◆第002位 『競争の番人』

 評価:85点/脚本:丑尾健太郎/フジ/月曜21時/出演:坂口健太郎・杏/全11話/平均視聴率:8.8.%

 

 新川帆立の同名原作小説の実写ドラマ化。

 フジテレビの「月9」は、2クール連続で、新川帆立の原作を序盤に映像化し、その後、オリジナルストーリーとなる。

 「公正取引委員会」が、主人公のサスペンスドラマは、日本のドラマ史上、初めてである。

 本作の主人公、小勝負勉を演じるのは、坂口健太郎。

 公正取引委員会の精鋭部隊、第六審査、通称、「ダイロク」の審査官。

 完全記憶能力を持ち、二十歳で、司法試験に合格し、東大法学部を首席で卒業した、エリートであるが、司法ではなく、公正取引委員会への入局を選んだ。

 第一話にて、刑事から、ダイロクへの異動を命じられる、白熊楓を演じるのは、杏。

 殺人事件の現場付近にて、不審人物を逮捕するが、逃げられて、ダイロクに飛ばされる。

 後に、楓の異動は、物語後半の連続ストーリーの隠蔽のためであったことが、発覚する。

 ダイロクの主査、桃園千代子を演じるのは、小池栄子。

 気の強い性格であるが、相手の心に、上手に飛び込むため、事情聴取を得意としている。

 新人の楓、後輩の六角に厳しいが、サバサバの性格のため、嫌われておらず、寧ろ、頼りにされている。

 ダイロクのキャップ、風見慎一を演じるのは、大倉孝二。

 気の弱い性格で、公正取引委員会を、「弱小官庁」と卑下している。

 非常に優しく、新人の楓をフォローすると同時に、桃園に反論できず、無茶な行動を取る、小勝負に振り回されているが、重要な時は、キッチリと決める。

 ダイロクの審査官、六角洸介を演じるのは、加藤清史郎。

 父は、検察庁の幹部のエリート一家。検事を目指していたが、司法試験に落ちたため、公正取引委員会に入局する。

 基本的に、明るく、優しい、お坊ちゃまの気質。

 ダイロクの審査長、本庄聡子を演じるのは、寺島しのぶ。

 第五審査までしかなかった、公取委に、第六審査を作った、発起人である。

 公取委に出向中の検事、緑川瑛子を演じるのは、大西礼芳。

 瑛子は、東大時代の小勝負の同期で、小勝負に好意を持っている。

 第一話~第三話までは、原作通り、栃木県の結婚式場のカルテルを調査している。

 原作では、楓は、警察学校中退のため、元刑事ではなく、一般職員である。

 公正取引委員会は、警察及び、検察等と異なり、捜査権を持たず、立ち入り検査を拒否されれば、検査ができない。

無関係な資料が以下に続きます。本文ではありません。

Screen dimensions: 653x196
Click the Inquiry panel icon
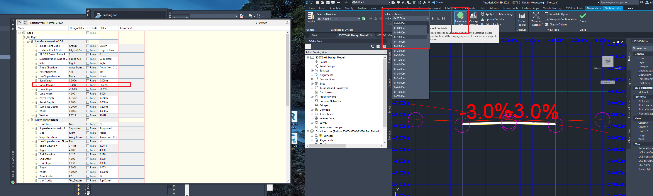310,17
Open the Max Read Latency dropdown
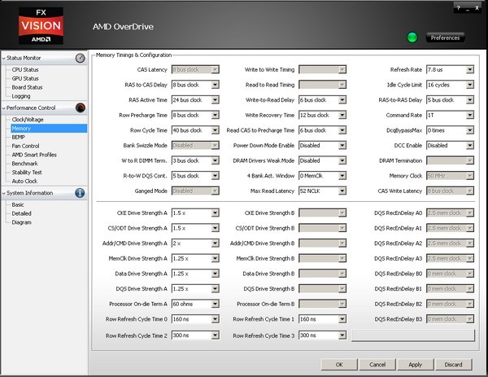 tap(342, 191)
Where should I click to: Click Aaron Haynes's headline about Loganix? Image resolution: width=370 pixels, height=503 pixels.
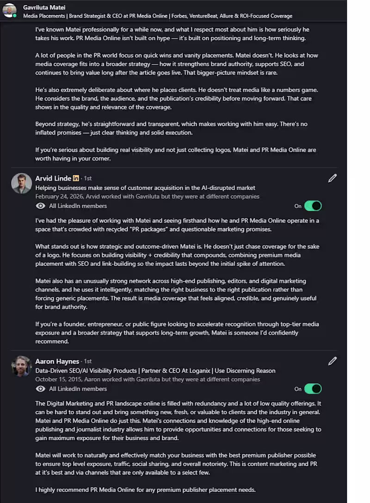(x=155, y=371)
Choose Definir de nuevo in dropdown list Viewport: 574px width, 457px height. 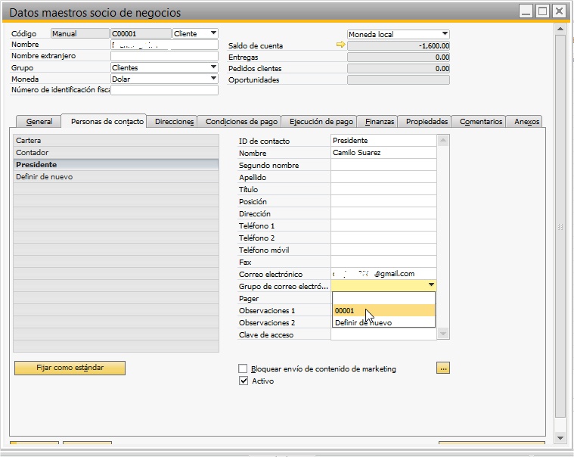click(383, 322)
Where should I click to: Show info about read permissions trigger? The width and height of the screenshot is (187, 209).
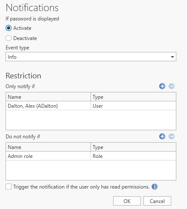click(155, 186)
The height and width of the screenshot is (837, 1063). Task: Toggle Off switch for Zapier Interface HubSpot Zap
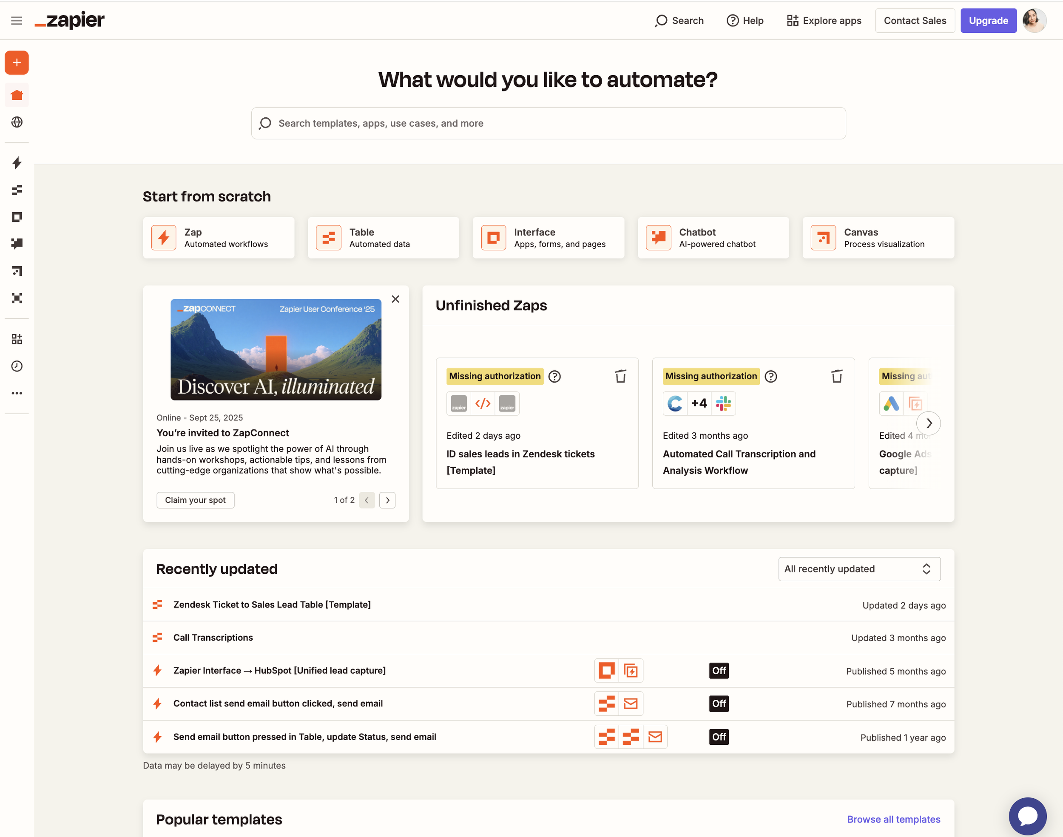click(718, 670)
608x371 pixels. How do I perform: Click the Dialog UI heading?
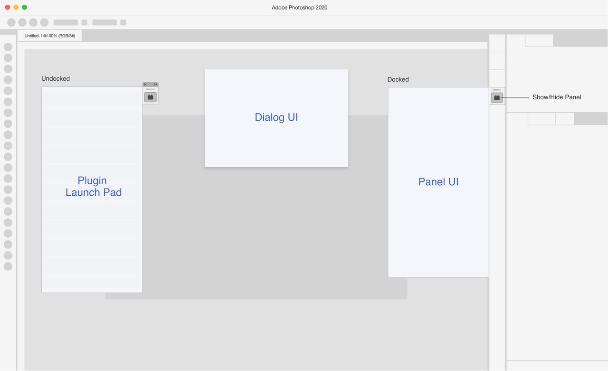coord(276,117)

 本作の楓は、捜査権を持つ、警察との違いを際立たせるため、有り得ない、人事異動に設定したと思われる。

 本作の黒幕、国土交通省事務次官の藤堂清正を演じるのは、小日向文世。

 建設業界の談合の推進人物で、小勝負の宿敵である。

 十五年前、四国地方整備局長時代、小勝負の父の建設会社を談合に追い込み、自殺させた、張本人。

 その時の四国の公取委の審査官が、本庄である。

 本庄は、十五年間、藤堂を追い続けた。

 中学生の小勝負は、藤堂及び、本庄に出会っており、本庄は、小勝負のため、藤堂逮捕のために、ダイロクを立ち上げたのである。

 本作を見ていると、談合に参加していない、弱小企業が、いかに仕事を得られずに、倒産するのか、また、大企業の下請けイジメ等が、良くわかるため、社会人には、必見のドラマである。